Es comprensible el instinto de esperar. Los precios del hardware están por las nubes, los ciclos presupuestarios son complicados y los plazos de adquisición no se pueden acortar fácilmente. Dejar en el aire la decisión sobre el almacenamiento parece la opción más prudente.
No es así. Cada mes que se retrasa una compra de almacenamiento, el coste de esa compra final aumenta. No comprar no es una postura neutral. Es un compromiso de pagar el precio que haya en ese momento cuando por fin se cierre la operación, y en este mercado, esa cifra solo ha ido en una dirección.
¿Cuánto cuesta aplazar la compra de un sistema de almacenamiento en 2026?
Los precios del almacenamiento empresarial han subido entre un 46 % y un 50 % en los discos duros y un 257 % en los SSD desde septiembre de 2025. Para los equipos de TI que tienen pendiente una decisión de compra, ese retraso tiene un coste cuantificable: no es un riesgo vago, sino una cantidad en dólares que se ha ido acumulando cada mes que la decisión ha estado pendiente. Se prevé que los precios de los contratos de NAND suban otro 58 a 63 % solo en el segundo trimestre de 2026.

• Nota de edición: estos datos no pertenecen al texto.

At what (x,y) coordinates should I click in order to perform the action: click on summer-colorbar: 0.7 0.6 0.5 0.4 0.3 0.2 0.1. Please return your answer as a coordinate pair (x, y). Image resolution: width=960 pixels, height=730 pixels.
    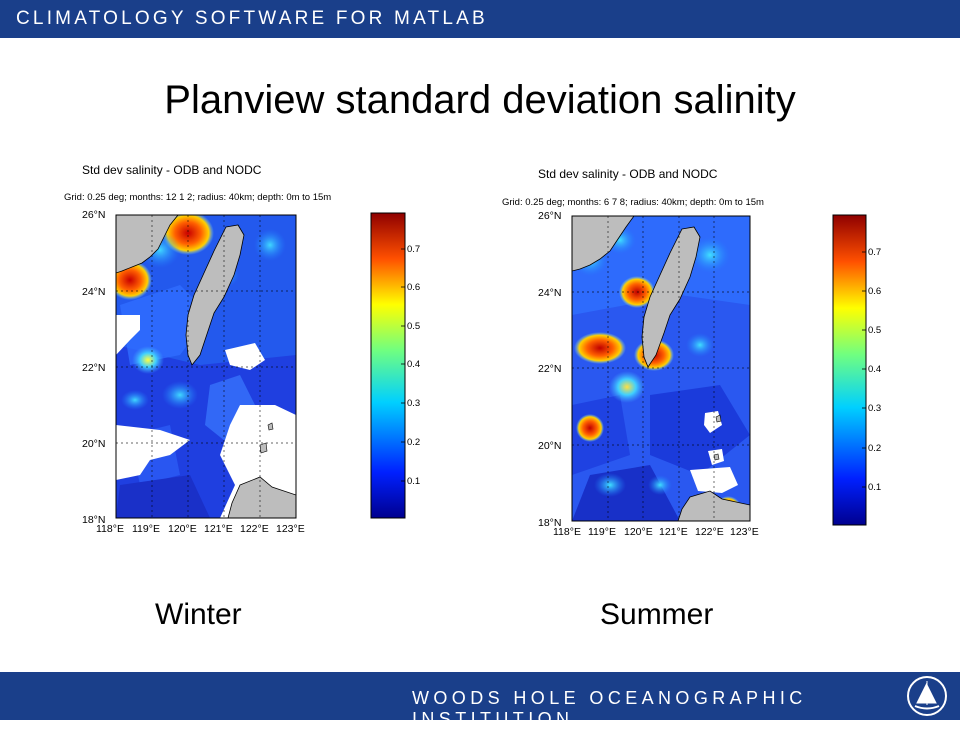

¿Cuánto ha costado realmente este aplazamiento de ocho meses?
Los precios de los discos duros empresariales ya estaban altos en septiembre de 2025. Ahora son entre un 46 % y un 50 % más caros. La subida de los precios de los SSD es aún más drástica: un SSD TLC de 30 TB costaba 3.062 dólares a mediados de 2025 y hoy ronda los 11.000 dólares. Un equipo de TI que tenía pendiente una decisión sobre almacenamiento desde septiembre sigue barajando el mismo hardware, pero a un precio muy diferente. Cuando por fin se cierre esa compra, se hará al precio actual.
Ese gasto no aparece en ninguna partida presupuestaria como «coste de no comprar». Aparece como el precio real cuando se firma la orden de compra.

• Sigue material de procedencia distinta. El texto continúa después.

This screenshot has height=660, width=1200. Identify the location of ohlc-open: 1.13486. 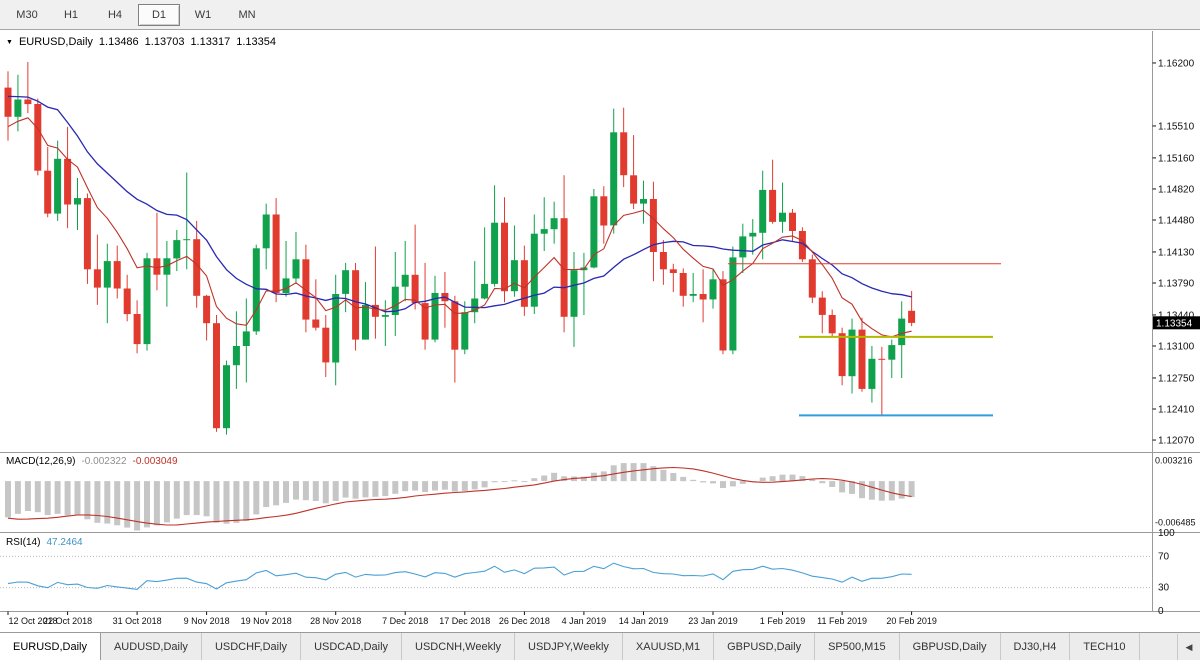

Se prevé que los precios de contrato de la memoria NAND suban entre un 58 % y un 63 % solo en el segundo trimestre de 2026. Western Digital ya ha vendido toda su producción de discos duros para 2026 y está firmando contratos a largo plazo con hiperescaladores para 2027 y 2028. TrendForce, el director general de Phison y varios analistas del sector de componentes prevén que los precios no se estabilizarán antes de 2028, como muy pronto. Un equipo de TI que pospone la compra hasta 2027 no está esperando a que el mercado se estabilice. Está esperando a que pase el periodo en el que es más probable que los precios sigan fluctuando.

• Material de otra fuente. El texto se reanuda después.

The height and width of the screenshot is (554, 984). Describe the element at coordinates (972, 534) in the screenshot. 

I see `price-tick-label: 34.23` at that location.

El problema del proceso de contratación pública
La objeción más obvia es de carácter práctico: la contratación lleva tiempo. Hay que pasar por aprobaciones, revisiones presupuestarias, evaluación de proveedores y firma de contratos. Para cuando un equipo motivado tiene por fin la orden de compra en la mano, la oferta con la que se inició todo el proceso suele haber caducado ya.
Eso es una limitación real, no una excusa. Los plazos de adquisición son los que son, y acortarlos genera otros problemas. El tema es que la mayoría de los proveedores de almacenamiento ofrecen presupuestos con un plazo de validez de entre tres y siete días en este mercado, lo cual no da tiempo suficiente para completar un ciclo de aprobación normal. Los equipos o bien se apresuran a cerrar el trato antes de que cambien las cifras, o bien vuelven a negociar los precios a mitad del proceso.
Incluso los compradores que ya han iniciado el proceso de aprobación están expuestos a nuevas fluctuaciones de precios antes de poder cerrar la compra. El retraso no se acaba cuando decides comprar.
¿Por qué la ventana de cotización cambia la ecuación?
Las configuraciones de la serie E y BEAST de Nexsan tienen una garantía de precio de 30 días. En el mercado actual, eso no es solo un gesto promocional. Es la diferencia entre un presupuesto que aguanta todo el ciclo de contratación y uno que no.
Treinta días son suficientes para presentar un presupuesto cerrado al director financiero, someterlo a revisión presupuestaria y volver con una orden de compra. Ese es el ciclo que sigue la mayoría de los departamentos de compras de las empresas. Cuando la validez del presupuesto y los plazos de aprobación coinciden, el precio al inicio del proceso es el mismo que al final.
El coste del aplazamiento no desaparece con una espera de 30 días. Pero sí desaparece el desajuste estructural entre la validez de la oferta y los plazos de adquisición. Fija el precio hoy mismo y lleva a cabo el proceso de aprobación al mismo tiempo. Así se detiene el reloj en esa parte del problema.
Los precios de una orden de compra reflejan cada mes de retraso que haya entre ahora y la firma. La única variable que controla un equipo de TI es cuántos de esos meses añaden.